Toma, escreve tuas palavras na parede
Cinzela os vultos que fogem na noite
Enquanto os trens, aviões e automóveis zumbem distantes
E os que têm a dádiva do sono dormem
arrogantes
abi s mod om u nd o
Esta noite me sinto um tantinho menos
desamparado e reuni coragem para afirmar que mais uns meses – no máximo, alguns
anos -, seremos todos felizes.
Bem que gostaria de saber que estou um pouco
menos desesperançado que ontem mas, vocês todos sabem, não dou, nunca dei,
lhufas para o que deflagra – ou entorpece – meus sentimentos. Tudo que sei é
que sou movido por eles e isso me basta. Para a frente ou para trás, de manhã
ou depois do café da tarde que tomei a última vez com papai em 1969, nada disso
me interessa.
Há uns dias ando meio ressabiado com a cara sisuda
com que meu vira-lata Quico me olha às vezes. Não queria admitir – a mim mesmo,
ressalvo, aos outros nunca admito nada –, mas nessas vezes me dá meio que um
calafrio. O olhar dele se revela demasiada, extremamente intenso, como se me
censurasse... como se me condenasse... por existir! Não pode ser! me recrimino
em pensamento, refreando um sorriso íntimo, voltando o olhar para a minha amiga
mais íntima, a parede, me achando um pateta por deixar que um vira-lata me
intimide. Então tudo que não sei sobre mim mesmo e o pouco que sei de outros
homens e mulheres por meio da literatura me sobe ao cérebro (sobe ao cérebro?) como
se viesse me acudir e sinto o peito desofegar ruidoso em alívio e o terreno
desconhecido da humanidade vai lentamente reassumindo suas feições familiares. No
instante seguinte Quico escuta um cachorro latir algures na vizinhança e parte
em disparada, ladrando feroz mas disciplinadamente como se obedecesse a uma tábua
de mandamentos caninos. Arrematando o entrevero me ocorre lembrar duma definição
de Konstantinos Kaváfis: “os animais têm
sempre uma expressão séria”.
Mais uns meses, mais uns anos...
...mais umas conversas, umas reuniões,
uns entendimentos...
...seremos todos amigos.
Seremos todos inimigos.
Mais alguns instantes, alguns instantes
que nos tragam outros pensamentos e nos revelem outras realidades...

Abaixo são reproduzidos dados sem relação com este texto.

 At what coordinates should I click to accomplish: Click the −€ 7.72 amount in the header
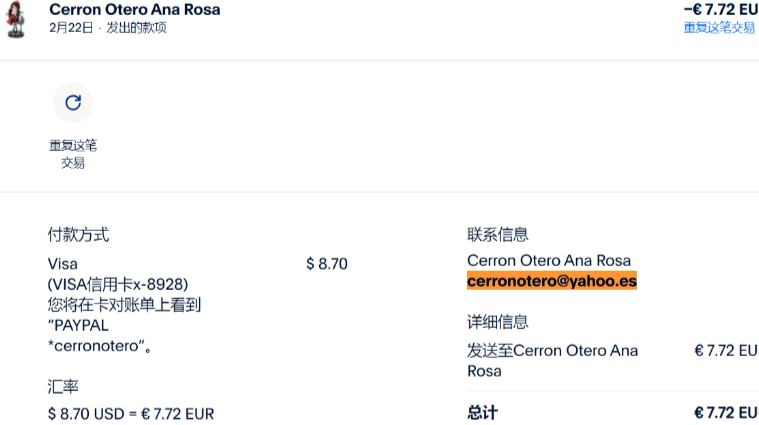(x=720, y=9)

...e, se formos humildes o bastante para
enxergá-las...
...mas, você também sabe, esperar
humildade de nós mesmos depois que atravessamos uma vida inteira aprendendo a vestir
esta nossa intrincada máscara de autossuficiência, capacidade, diplomacia, inteligência,
sabedoria, perfeição, limpeza, maturidade...
Mais alguns instantes, compreenderemos as
sinfonias que se estenderem pelo céu da cidade assim que surgir a primeira luz
da manhã.
Talvez então, pela primeira vez em nossas
vidas, possamos aquilatar em sua plenitude o significado da palavra “humildade”.

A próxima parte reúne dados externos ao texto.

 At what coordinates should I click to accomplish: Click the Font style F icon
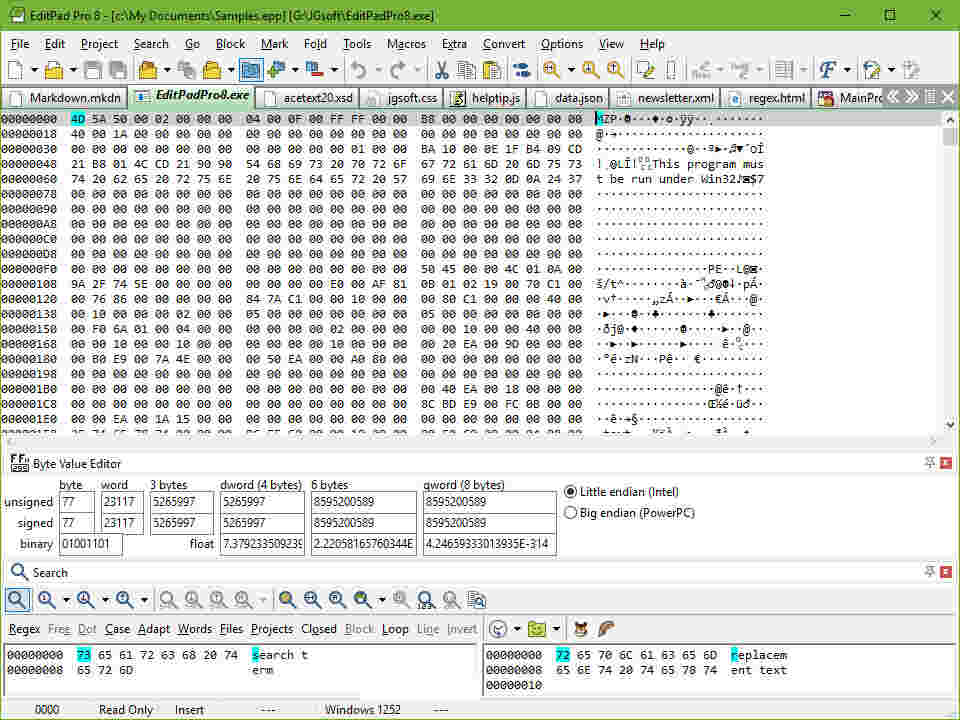[x=827, y=70]
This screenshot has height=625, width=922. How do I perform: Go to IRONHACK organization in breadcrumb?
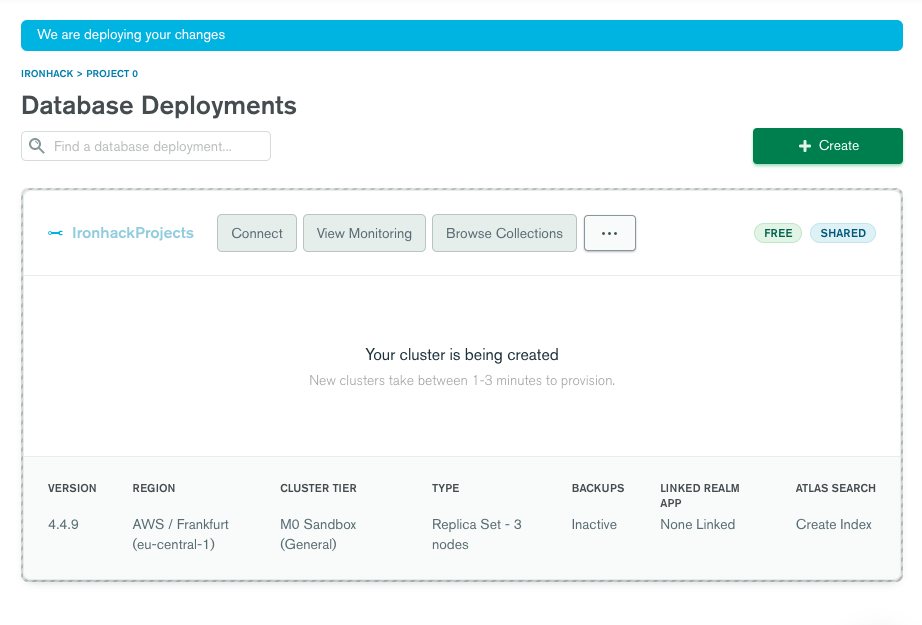coord(47,74)
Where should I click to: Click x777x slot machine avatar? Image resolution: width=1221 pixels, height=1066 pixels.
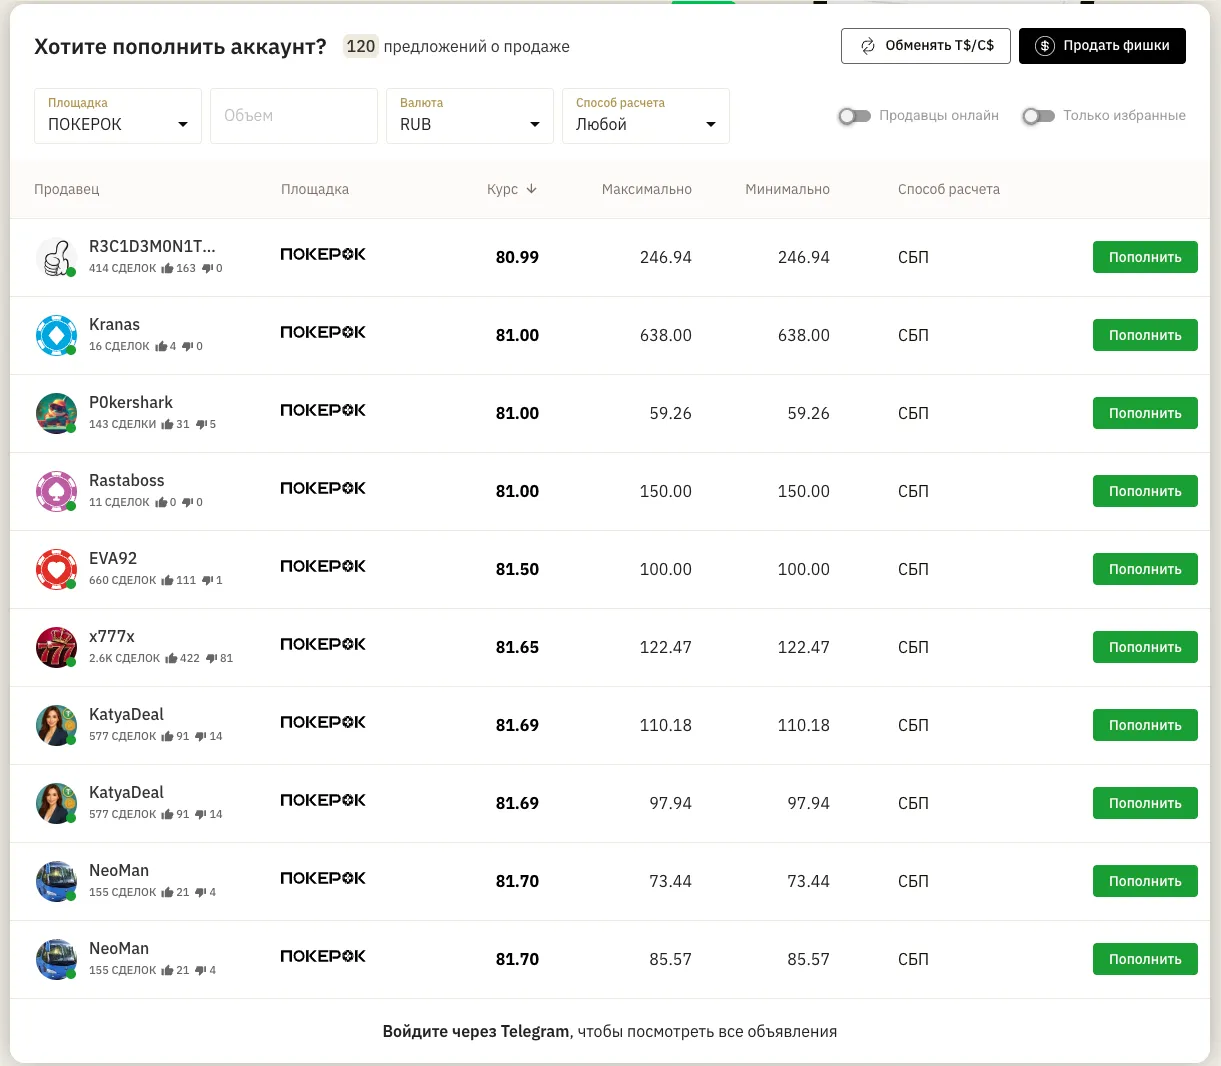pyautogui.click(x=56, y=647)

E talvez então sejamos capazes de
aquilatar o significado da palavra “tolerância”.
E quem sabe um dia poderemos todos –
todos – aprender a rir do espetáculo em que os palhaços somos nós.
ab ism o d om und o
Esta noite sou um homem cansado, covarde e
nem um pouco sábio.
Não, apaga. Esta noite não sou nada.
Esta noite, sendo nada, posso ser
qualquer coisa. Quero ser qualquer coisa.
Esta noite sou este teclado que meus
dedos tamborilam mecânicos e que têm mais letras e números do que minha cabeça.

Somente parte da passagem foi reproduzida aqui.